Carry on the passage below about the Australian Consumer Law's unfair contract term protections, picking up after its last sentence.

Reading passage:

━━━━━━━━━━━━━━━━━━━━━━━━━━━━━━

The Australian Consumer Law (ACL), a national, state and territory law which commenced on 1January 2011, aims to protect consumers and ensure fair trading in Australia.[2] It seeks to improve consumer wellbeing through consumer empowerment and protection, fostering effective competition and enabling confident participation of consumers in markets where both consumers and suppliers trade fairly.

Preventing unfair practices is one of the six operational national consumer policy objectives, and in line with this, the ACL includes unfair contract term protections for consumers entering into standard form contracts. These protections enable the courts to declare void a term within a standard form consumer contract that is ‘unfair’. A term is ‘unfair’ if it: causes a significant imbalance in the parties’ rights and obligations under the contract, is not reasonably necessary to protect the legitimate interests of the party advantaged by the term, and would cause detriment to a consumer if it were relied on. The unfair contract term protections are also replicated in the Australian Securities and Investments Commission Act 2001(ASIC Act) to provide protections in financial product and service contracts.

━━━━━━━━━━━━━━━━━━━━━━━━━━━━━━

Collected data:
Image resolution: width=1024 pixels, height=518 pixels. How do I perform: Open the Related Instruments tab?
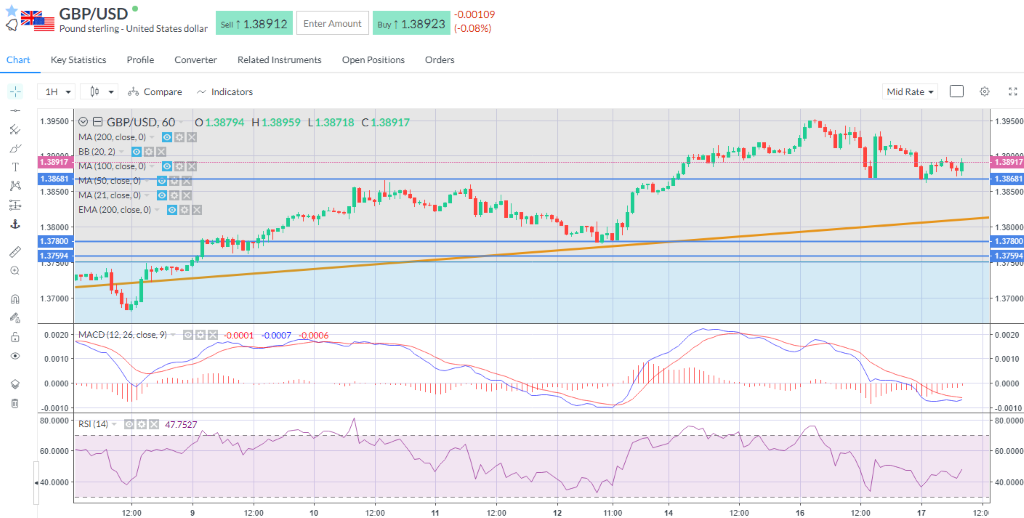[x=279, y=60]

━━━━━━━━━━━━━━━━━━━━━━━━━━━━━━

Expected answer:
The Commonwealth Government has committed to extending the consumer unfair contract term protections to small businesses as part of its Real Solutions Small Business Policy. In 2013, Consumer Affairs Ministers agreed to consider such an extension through the Legislative and Governance Forum on Consumer Affairs (CAF).

Small businesses are vital to the economy, generating employment, innovation and productivity – factors that support Australians’ standard of living. Small businesses are commonly presented with standard form contracts on a ‘take it or leave it’ basis and, like consumers, can lack the time and legal or technical expertise to understand or critically analyse these contracts, and the bargaining power to negotiate terms or resist their enforcement. Like consumers, they can be particularly vulnerable to the detriment that arises when an unfair contract term is relied upon. Where small businesses decide to not enter into contracts due to their lack of confidence in understanding and negotiating terms or due to the cost of obtaining legal advice, they may miss out on market opportunities.

An extensive consultation process was conducted from 23 May to 1 August 2014 to gather information on the extent of the problem and views from stakeholders on policy options. The consultation suggested that there is concern with unfair contract terms in small business contracts across a wide range of industries and circumstances.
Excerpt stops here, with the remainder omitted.